Why both parties pushed their populist messaging around GameStop and Robinhood

  • The GameStop stock trading fiasco offers a look into the role class plays in American politics.
  • Both Democrats and Republicans called for financial accountability after Robinhood froze trades.
  • Voter and economic data paint a more complicated picture around the notion of the middle class.
  • Visit Business Insider’s homepage for more stories.

The GameStop short squeeze has become a quintessentially American story. But the David vs. Goliath narrative of the multi-billion dollar saga overshadows what it’s shown about the role class plays in American politics.

As bizarre as the whole thing has been — Reddit users pitted against wealthy hedge fund investors, online memes jolting the market, financial pundits losing their minds — Democrats and Republicans have approached it in a largely predictable manner, at least from a messaging standpoint. For all of its very online and very 2021 quirks, the response to GameStop-gate from Democrats and Republicans is indicative of their longer standing battle for credibility among middle class voters.

The bipartisan call for Wall Street accountability is about curating the appearance of being the party of working Americans and avoiding any perception of coziness with wealthy investors.

Wall Street vs. Main Street

Once the trading app Robinhood halted its users from buying the surging GameStop stock amid reported credit issues, a bipartisan chorus of federal lawmakers called for hearings and a reckoning for the finance industry.

This rare flourish of bipartisanship was cemented in a widely shared agreement between Republican Sen.

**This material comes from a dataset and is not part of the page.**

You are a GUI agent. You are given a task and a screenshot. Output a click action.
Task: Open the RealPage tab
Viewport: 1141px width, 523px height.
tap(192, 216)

Ted Cruz of Texas and Democratic Rep. Alexandria Ocasio-Cortez of New York.

(Ocasio-Cortez AOC quickly rejected Cruz’s overture, telling him “You almost had me murdered 3 weeks ago” in a tweet referencing the Capitol Siege.)

The opportunity politicians on both sides of the aisle saw in the GameStop-Robinhood fiasco demonstrated how the Democrats and GOP operate in an era of growing economic inequality.

Both parties try to present themselves as allies of the working class. Both decry the greed of Wall Street and emphasize they’re on the side of the proverbial Main Street, yet they cannot agree on basic components of the next stimulus package. 

Republicans vehemently oppose the notion of wealth distribution, while Democrats are in favor of increased taxes on the rich and frequently campaign against GOP candidates as out of touch wealthy elites, as they did during their sweep of the Georgia Senate runoffs.

How we define “working class,” “middle class,” and other commonly used terms varies widely, especially when compared to the economic data. 

Pew Research has an ongoing social and demographic trends study on middle class Americans, and their January 2020 report chronicled how this coveted voting block has lost its overall share of earnings in the American economy over the decades — and that was before the pandemic began accelerating economic inequality in the US, particularly by gender.

Around 70% of Americans identify as middle class, but only 52% lived in a middle income household in 2018 based on tax data analyzed by Pew.

Despite the shrinking influence of the middle class economically, they are still the primary broad messaging target for both parties. 

‘The party of wage earners’

As Democrats and Republicans duel over which party is the true champion of the middle class, notable shifts have happened over the past few election cycles with income and party affiliation.

A Pew study found that in many states, those earning $100,000 or more vote overwhelmingly for Democrats. In states like Massachusetts and Maryland, that number is as high as 60%. But states like Indiana and Tennessee have the reverse dynamic, with more than 60% of their six figure earners identifying as Republicans.

Surveys on perceptions of the parties show Americans still view Republicans as wealthier than Democrats.

A landmark 2016 study by Douglas Ahler and Gaurav Sood found respondents believed 38% of Republicans earn more than $250,000 per year, when in reality that income bracket only accounts for 2.2% of registered Republicans.

In the 2020 election, counties that voted for Democrats accounted for 70% of GDP. While that does not mean that only wealthier Americans voted for Democrats, it does show that President Joe Biden significantly outperformed Donald Trump in affluent parts of the country. It also marks a continued shift from 2016, where Hillary Clinton’s counties made up 64% of GDP.

Well before the votes were in for the 2020 election, Fox News host Tucker Carlson began work shopping new messaging on the “Republican Party becoming the party of wage earners.”


The GameStop fiasco shows that amid mounting income inequality, being seen as on the side of Wall Street is politically toxic for both parties, and they will do almost anything to avoid such a perception. 

Passing a stimulus package with broad bipartisan support, however, remains beyond the pale, despite whatever glimmer of hope the anti-Robinhood bonhomie may provide otherwise.